START Given text
But Levine said there are measures in place to prevent toxic emissions, including a monitor in the smokestack that continuously records the contents. The results from the monitor will be reported to the Florida Department of Environmental Protection.

Another concern of biomass opponents is the type of wood the plant will use.

Levine said four types of wood would be used. One of the types is forest residues, or timber leftovers, including tree tops, branches and unwanted tree trunks. The timber industry, he said, normally stacks this wood and burns it in open fields.

Another type is urban wood waste, which residents and other businesses clean up, normally collected by the city and thrown into landfills.

Wood will also come from mill residue and opportunity fuels, which are the trees out of urban areas that are downed by storms and also some that are cut down to prevent forest fires.

Opponents of the biomass plant say they fear that in order to obtain wood waste, collectors would go into the forest and pick up loose biomass. This would disrupt the natural decomposition processes of the forests.

But Levine said that won’t happen.

The plant will hold long-term contracts with suppliers to provide clean, wooden biomass material, he said., adding that the plant won’t burn any treated wood, construction or demolition debris, trash, tires or “anything that is not clean.”

He expects the ruling to be in the favor of building the plant.

“I’d be very surprised if our site certificate was not granted, taking into account that we have received approval from every local, regional and state regulatory agency,” he said.

The third challenge is to the air-quality permit. A hearing will be held Sept. 20.

Issues related to air quality have been brought up in previous hearings, but it is still under discussion whether testimony from the August hearing will be used.

Levine said he also expects that the air permit will be granted because he already received a draft permit.

Editor's note 09/02/10: In Thursday’s story about the proposed biomass plant, the hearing involving Dr. Thomas Bussing and the intervention in the site certification process lasted from Monday, August 23 until Thursday, August 26, not from Monday to Friday as previously reported.
END Given text
__Problem details__. Copy the passage of the biomass plant article word for word, starting with "He expects the" and going on through "held Sept. 20.".
START Available data
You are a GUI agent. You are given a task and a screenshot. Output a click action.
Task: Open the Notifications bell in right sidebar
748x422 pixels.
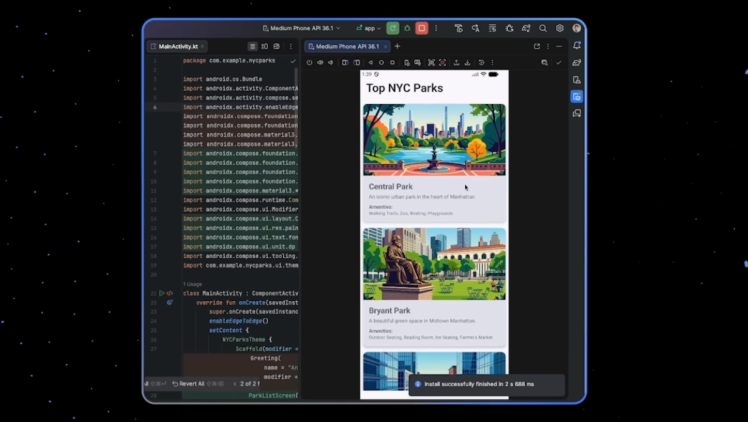pos(577,46)
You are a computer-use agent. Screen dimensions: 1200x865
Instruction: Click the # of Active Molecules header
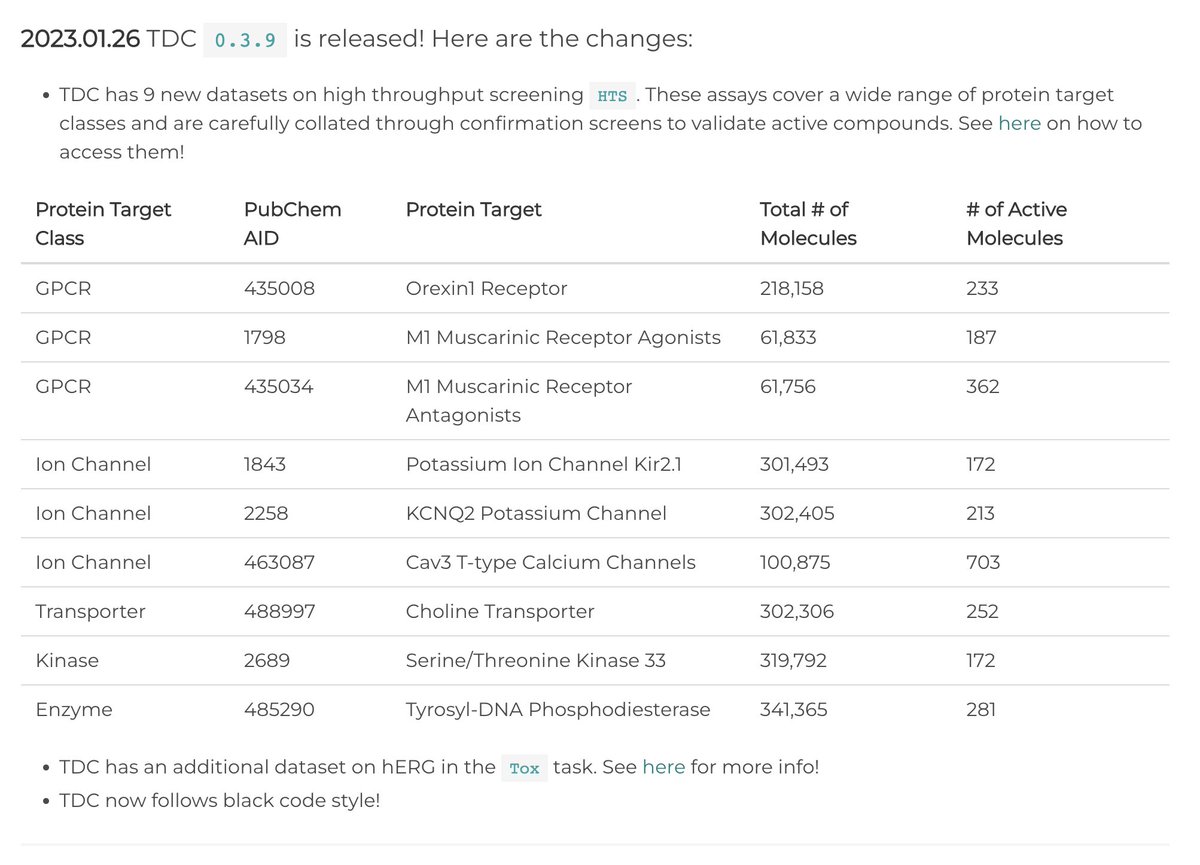(1016, 224)
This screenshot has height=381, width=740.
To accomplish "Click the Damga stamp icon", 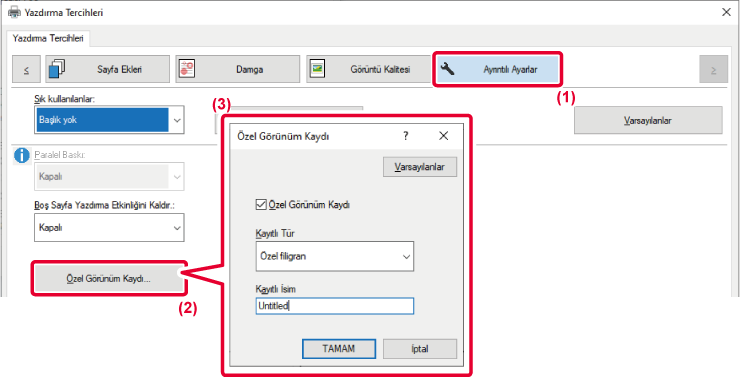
END Available data
__Result of the task__.
He expects the ruling to be in the favor of building the plant.

“I’d be very surprised if our site certificate was not granted, taking into account that we have received approval from every local, regional and state regulatory agency,” he said.

The third challenge is to the air-quality permit. A hearing will be held Sept. 20.